In the listing below, find the line containing "Task: Click the opening" and the line containing "Task: Click the SUPERVISOR button". Repeat exactly those two lines and every line between them.

> **Given information**:
|---|

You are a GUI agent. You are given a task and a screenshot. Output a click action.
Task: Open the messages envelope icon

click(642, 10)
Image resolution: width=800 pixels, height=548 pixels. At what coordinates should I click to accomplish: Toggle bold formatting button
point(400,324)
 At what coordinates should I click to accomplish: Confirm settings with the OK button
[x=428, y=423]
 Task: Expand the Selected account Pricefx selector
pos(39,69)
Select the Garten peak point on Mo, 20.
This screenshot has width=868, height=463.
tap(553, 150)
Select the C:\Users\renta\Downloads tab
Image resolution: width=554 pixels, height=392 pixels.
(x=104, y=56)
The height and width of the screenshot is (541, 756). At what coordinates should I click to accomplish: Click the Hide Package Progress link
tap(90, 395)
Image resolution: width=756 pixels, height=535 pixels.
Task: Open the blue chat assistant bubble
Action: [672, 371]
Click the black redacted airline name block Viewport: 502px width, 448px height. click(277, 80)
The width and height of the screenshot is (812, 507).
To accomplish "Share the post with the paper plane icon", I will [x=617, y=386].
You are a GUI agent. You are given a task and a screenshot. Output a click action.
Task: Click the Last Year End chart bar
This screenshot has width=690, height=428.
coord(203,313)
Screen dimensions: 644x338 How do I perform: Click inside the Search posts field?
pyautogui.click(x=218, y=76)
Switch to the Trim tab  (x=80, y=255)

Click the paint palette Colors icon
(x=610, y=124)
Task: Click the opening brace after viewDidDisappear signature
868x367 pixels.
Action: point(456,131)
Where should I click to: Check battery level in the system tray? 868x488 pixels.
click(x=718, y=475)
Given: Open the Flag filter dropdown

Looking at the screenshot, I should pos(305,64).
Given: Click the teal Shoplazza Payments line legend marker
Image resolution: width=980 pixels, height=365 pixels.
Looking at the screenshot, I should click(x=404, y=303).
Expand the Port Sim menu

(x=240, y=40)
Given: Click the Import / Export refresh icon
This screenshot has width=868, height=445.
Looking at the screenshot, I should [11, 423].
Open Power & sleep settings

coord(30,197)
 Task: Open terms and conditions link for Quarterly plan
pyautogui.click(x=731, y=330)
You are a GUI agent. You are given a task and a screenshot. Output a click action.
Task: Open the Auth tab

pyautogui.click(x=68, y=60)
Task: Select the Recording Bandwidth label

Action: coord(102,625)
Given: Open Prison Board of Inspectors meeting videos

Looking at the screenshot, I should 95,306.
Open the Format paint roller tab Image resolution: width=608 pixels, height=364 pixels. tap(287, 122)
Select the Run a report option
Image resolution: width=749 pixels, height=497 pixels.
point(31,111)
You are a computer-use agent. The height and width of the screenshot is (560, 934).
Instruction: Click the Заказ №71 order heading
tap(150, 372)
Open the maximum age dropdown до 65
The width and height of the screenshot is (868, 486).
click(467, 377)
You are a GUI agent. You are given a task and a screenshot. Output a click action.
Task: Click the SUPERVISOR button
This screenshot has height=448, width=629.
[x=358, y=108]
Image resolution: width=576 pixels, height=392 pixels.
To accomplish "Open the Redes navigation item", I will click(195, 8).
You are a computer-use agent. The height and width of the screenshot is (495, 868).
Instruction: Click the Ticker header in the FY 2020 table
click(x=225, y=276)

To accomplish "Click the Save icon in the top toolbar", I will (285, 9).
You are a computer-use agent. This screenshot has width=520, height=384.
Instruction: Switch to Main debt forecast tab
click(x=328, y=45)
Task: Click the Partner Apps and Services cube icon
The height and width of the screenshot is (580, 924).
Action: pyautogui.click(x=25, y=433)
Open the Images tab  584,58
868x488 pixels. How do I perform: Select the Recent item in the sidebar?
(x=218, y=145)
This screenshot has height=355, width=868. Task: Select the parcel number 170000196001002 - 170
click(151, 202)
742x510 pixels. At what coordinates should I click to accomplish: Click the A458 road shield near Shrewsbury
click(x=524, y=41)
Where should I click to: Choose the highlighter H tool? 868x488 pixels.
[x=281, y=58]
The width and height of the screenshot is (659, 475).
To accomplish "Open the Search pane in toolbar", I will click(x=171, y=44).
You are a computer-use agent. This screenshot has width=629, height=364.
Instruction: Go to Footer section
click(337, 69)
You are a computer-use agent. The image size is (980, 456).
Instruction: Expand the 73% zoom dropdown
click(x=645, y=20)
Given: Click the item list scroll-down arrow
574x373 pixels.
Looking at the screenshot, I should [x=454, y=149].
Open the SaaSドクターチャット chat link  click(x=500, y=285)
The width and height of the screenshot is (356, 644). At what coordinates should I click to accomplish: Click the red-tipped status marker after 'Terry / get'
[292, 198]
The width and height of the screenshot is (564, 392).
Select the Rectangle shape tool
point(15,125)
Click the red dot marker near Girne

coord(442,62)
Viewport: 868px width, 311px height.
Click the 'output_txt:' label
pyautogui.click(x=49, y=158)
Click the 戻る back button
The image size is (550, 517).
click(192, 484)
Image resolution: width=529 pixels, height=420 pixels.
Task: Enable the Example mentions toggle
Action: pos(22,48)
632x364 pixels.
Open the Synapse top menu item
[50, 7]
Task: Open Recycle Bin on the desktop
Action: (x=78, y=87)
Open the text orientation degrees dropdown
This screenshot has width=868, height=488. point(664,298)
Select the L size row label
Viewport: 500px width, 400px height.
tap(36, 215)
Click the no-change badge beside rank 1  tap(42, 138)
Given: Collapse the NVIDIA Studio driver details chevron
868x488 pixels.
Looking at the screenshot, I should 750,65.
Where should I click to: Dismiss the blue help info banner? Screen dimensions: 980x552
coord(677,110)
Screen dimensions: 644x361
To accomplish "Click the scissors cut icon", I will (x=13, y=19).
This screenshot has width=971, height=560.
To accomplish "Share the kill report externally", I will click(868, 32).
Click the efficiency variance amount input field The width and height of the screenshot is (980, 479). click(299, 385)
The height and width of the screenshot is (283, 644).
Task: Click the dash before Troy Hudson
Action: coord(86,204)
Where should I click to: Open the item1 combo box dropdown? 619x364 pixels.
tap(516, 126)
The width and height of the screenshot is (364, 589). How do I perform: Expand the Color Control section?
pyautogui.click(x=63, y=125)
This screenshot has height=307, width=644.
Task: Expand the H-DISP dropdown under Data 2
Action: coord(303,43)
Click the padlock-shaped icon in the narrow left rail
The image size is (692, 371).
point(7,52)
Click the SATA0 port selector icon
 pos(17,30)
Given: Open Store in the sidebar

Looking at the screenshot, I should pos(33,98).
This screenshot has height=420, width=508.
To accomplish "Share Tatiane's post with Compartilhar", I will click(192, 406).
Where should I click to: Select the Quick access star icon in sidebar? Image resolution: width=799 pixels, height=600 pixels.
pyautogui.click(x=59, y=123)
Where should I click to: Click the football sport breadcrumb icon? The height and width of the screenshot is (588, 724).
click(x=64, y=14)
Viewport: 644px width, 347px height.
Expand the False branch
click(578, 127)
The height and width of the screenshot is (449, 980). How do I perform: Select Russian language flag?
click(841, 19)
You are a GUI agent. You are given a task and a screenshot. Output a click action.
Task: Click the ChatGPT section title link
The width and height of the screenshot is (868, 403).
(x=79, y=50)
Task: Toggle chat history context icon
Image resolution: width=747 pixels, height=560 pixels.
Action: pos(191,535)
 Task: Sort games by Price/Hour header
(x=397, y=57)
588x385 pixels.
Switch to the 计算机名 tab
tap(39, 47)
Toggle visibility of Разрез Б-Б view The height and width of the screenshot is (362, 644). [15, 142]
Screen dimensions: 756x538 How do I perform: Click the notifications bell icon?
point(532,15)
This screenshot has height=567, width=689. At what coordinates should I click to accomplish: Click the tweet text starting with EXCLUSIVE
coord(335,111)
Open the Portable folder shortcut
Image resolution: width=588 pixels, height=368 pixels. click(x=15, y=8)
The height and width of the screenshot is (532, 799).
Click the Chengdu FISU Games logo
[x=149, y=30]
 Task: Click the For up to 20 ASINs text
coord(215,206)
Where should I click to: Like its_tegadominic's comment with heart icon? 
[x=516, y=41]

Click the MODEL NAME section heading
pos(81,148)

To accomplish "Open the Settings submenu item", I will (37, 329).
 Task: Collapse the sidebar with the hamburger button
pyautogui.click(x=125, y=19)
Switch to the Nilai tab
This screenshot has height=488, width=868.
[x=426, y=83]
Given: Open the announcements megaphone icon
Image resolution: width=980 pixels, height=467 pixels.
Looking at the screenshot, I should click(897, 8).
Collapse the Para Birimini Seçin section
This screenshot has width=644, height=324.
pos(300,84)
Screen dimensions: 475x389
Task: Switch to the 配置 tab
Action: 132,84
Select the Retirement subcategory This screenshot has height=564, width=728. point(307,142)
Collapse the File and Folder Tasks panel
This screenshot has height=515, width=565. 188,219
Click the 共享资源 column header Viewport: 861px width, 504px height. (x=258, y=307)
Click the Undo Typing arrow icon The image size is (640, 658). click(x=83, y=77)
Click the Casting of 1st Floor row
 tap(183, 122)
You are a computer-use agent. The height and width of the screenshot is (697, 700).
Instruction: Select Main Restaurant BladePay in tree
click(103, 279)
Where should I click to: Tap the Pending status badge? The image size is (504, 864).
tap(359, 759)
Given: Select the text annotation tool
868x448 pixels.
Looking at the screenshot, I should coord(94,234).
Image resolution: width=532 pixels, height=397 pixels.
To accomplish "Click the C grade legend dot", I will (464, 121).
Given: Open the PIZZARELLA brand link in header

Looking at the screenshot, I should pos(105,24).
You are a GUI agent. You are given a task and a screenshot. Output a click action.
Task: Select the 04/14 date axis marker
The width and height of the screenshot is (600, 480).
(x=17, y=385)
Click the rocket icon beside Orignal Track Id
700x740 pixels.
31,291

|---|

> **Result**:
Task: Click the opening brace after viewDidDisappear signature
868x367 pixels.
Action: point(456,131)
Where should I click to: Check battery level in the system tray? 868x488 pixels.
click(x=718, y=475)
Given: Open the Flag filter dropdown

Looking at the screenshot, I should pos(305,64).
Given: Click the teal Shoplazza Payments line legend marker
Image resolution: width=980 pixels, height=365 pixels.
Looking at the screenshot, I should click(x=404, y=303).
Expand the Port Sim menu

(x=240, y=40)
Given: Click the Import / Export refresh icon
This screenshot has width=868, height=445.
Looking at the screenshot, I should [11, 423].
Open Power & sleep settings

coord(30,197)
 Task: Open terms and conditions link for Quarterly plan
pyautogui.click(x=731, y=330)
You are a GUI agent. You are given a task and a screenshot. Output a click action.
Task: Open the Auth tab

pyautogui.click(x=68, y=60)
Task: Select the Recording Bandwidth label

Action: coord(102,625)
Given: Open Prison Board of Inspectors meeting videos

Looking at the screenshot, I should 95,306.
Open the Format paint roller tab Image resolution: width=608 pixels, height=364 pixels. tap(287, 122)
Select the Run a report option
Image resolution: width=749 pixels, height=497 pixels.
point(31,111)
You are a computer-use agent. The height and width of the screenshot is (560, 934).
Instruction: Click the Заказ №71 order heading
tap(150, 372)
Open the maximum age dropdown до 65
The width and height of the screenshot is (868, 486).
click(467, 377)
You are a GUI agent. You are given a task and a screenshot. Output a click action.
Task: Click the SUPERVISOR button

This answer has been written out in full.